Instructions for the task:
Arrange the records as a Markdown table with the columns "Row" and "Text", starting at the line that contains "Where should I click to: Select" and ending at the line that contains "pyautogui.click(x=705, y=427)". Omit blank lines.

>>

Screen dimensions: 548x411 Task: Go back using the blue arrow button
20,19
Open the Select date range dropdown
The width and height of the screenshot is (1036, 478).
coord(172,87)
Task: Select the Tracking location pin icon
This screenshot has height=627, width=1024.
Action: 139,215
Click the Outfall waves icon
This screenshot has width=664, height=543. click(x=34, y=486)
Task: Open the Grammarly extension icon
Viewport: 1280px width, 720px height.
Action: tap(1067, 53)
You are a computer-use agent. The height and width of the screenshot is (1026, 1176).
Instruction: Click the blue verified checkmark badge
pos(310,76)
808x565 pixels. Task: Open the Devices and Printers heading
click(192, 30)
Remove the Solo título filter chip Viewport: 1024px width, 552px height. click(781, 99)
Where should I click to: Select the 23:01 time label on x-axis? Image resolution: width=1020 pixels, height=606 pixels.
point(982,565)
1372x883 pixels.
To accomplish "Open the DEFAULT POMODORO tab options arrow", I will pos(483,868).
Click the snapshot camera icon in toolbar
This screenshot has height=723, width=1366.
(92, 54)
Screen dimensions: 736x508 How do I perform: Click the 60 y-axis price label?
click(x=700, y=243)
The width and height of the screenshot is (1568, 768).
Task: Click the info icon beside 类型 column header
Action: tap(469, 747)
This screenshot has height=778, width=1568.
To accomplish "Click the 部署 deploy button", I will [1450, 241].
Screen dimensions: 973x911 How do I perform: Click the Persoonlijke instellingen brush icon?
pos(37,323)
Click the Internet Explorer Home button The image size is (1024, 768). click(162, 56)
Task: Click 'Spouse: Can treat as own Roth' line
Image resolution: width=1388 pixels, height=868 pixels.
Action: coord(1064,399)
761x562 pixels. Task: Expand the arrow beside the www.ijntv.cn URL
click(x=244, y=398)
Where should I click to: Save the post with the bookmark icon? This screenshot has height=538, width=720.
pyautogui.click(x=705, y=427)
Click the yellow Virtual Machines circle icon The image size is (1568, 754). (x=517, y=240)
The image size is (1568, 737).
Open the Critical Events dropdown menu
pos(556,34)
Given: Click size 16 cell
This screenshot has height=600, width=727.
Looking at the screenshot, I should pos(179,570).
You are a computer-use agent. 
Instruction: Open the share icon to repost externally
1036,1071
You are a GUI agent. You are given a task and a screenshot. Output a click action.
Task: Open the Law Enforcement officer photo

<<

Problem solution:
| Row | Text |
|---|---|
| 1 | Where should I click to: Select the 23:01 time label on x-axis? Image resolution: width=1020 pixels, height=606 pixels. |
| 2 | point(982,565) |
| 3 | 1372x883 pixels. |
| 4 | To accomplish "Open the DEFAULT POMODORO tab options arrow", I will pos(483,868). |
| 5 | Click the snapshot camera icon in toolbar |
| 6 | This screenshot has height=723, width=1366. |
| 7 | (92, 54) |
| 8 | Screen dimensions: 736x508 How do I perform: Click the 60 y-axis price label? |
| 9 | click(x=700, y=243) |
| 10 | The width and height of the screenshot is (1568, 768). |
| 11 | Task: Click the info icon beside 类型 column header |
| 12 | Action: tap(469, 747) |
| 13 | This screenshot has height=778, width=1568. |
| 14 | To accomplish "Click the 部署 deploy button", I will [1450, 241]. |
| 15 | Screen dimensions: 973x911 How do I perform: Click the Persoonlijke instellingen brush icon? |
| 16 | pos(37,323) |
| 17 | Click the Internet Explorer Home button The image size is (1024, 768). click(162, 56) |
| 18 | Task: Click 'Spouse: Can treat as own Roth' line |
| 19 | Image resolution: width=1388 pixels, height=868 pixels. |
| 20 | Action: coord(1064,399) |
| 21 | 761x562 pixels. Task: Expand the arrow beside the www.ijntv.cn URL |
| 22 | click(x=244, y=398) |
| 23 | Where should I click to: Save the post with the bookmark icon? This screenshot has height=538, width=720. |
| 24 | pyautogui.click(x=705, y=427) |